In his first police interview, Nafi denied he or Huff stabbed Brown.
“Why did you do this?” Nafi said he asked Sanders, according to Nafi’s police statement.
Brown stopped talking and died just as Nafi asked the question, Nafi told police.
“Don’t worry about it,” replied Sanders, according to Nafi’s statement.
Sanders then warned Huff and Nafi not to tell anyone or “I will kill you,” according to Nafi’s statement.
Homicide detectives suspected Nafi played a bigger role in Brown’s death, and Detective Sgt. James Lonergan told him so when he was brought to Police Headquarters about a week later.
At the second interview, Nafi admitted stabbing Brown in the back five times with a small kitchen-like knife, Lonergan testified.
Nafi said Huff stabbed Brown a dozen times, Lonergan testified.
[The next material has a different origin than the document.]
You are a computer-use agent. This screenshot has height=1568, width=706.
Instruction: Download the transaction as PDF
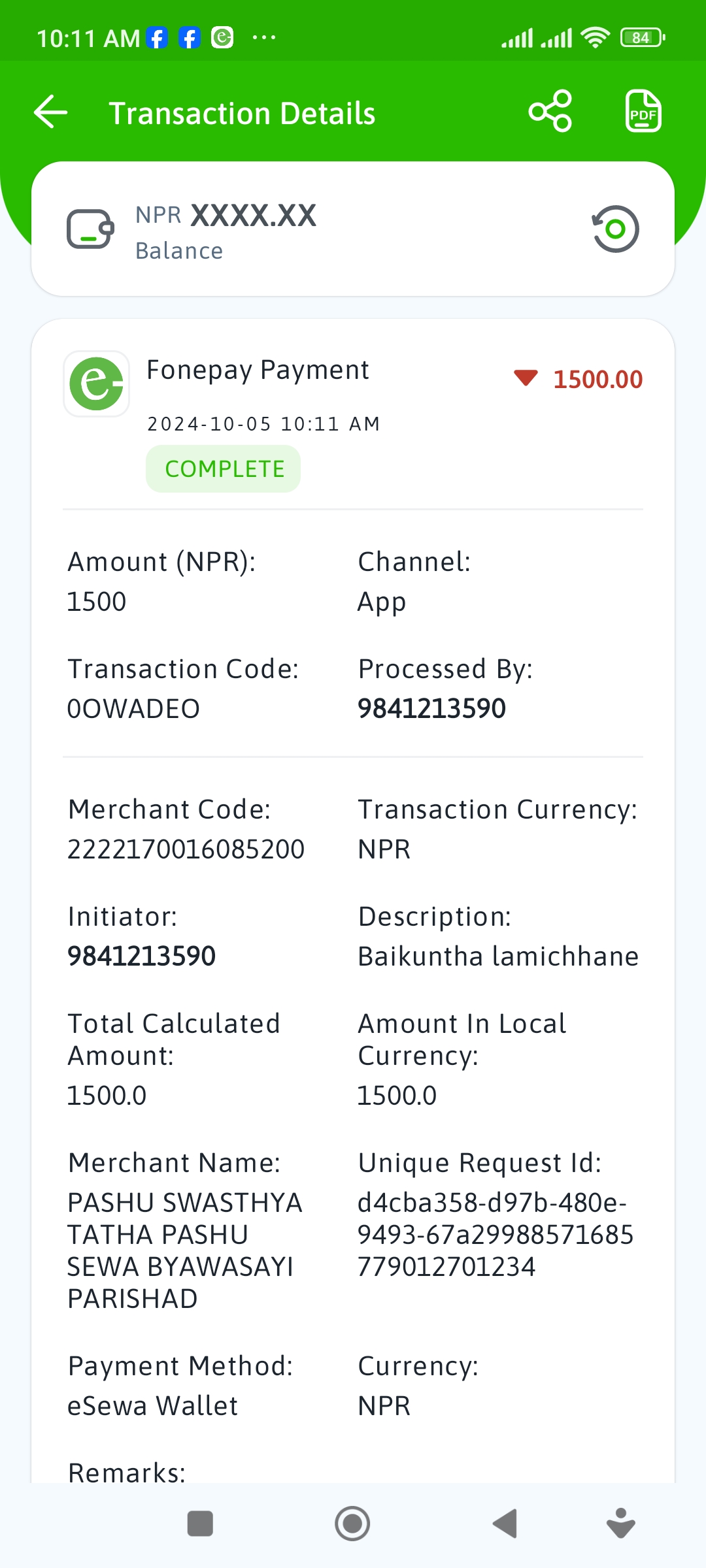[x=643, y=112]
The knife has not been recovered.
Huff later returned with gasoline to burn Brown’s body, said Felicetta, the prosecutor.
Nafi had spit on Brown during the attack, and Huff wanted to ensure none of Nafi’s DNA remained on the body.
As for Sanders, police are not finished with him, even though he has not been charged.
Asked if police are still investigating the case, Lonergan said, “Absolutely, yes.”
During questioning by defense attorney Trott, Lonergan confirmed that Sanders remains a potential suspect and was interviewed last week.
In the meantime, jurors heard statements from others questioned by the police that cited different reasons for the attack: retribution for a stolen video game player and even a gang initiation.
“We may never understand the question of why,” Felicetta told jurors.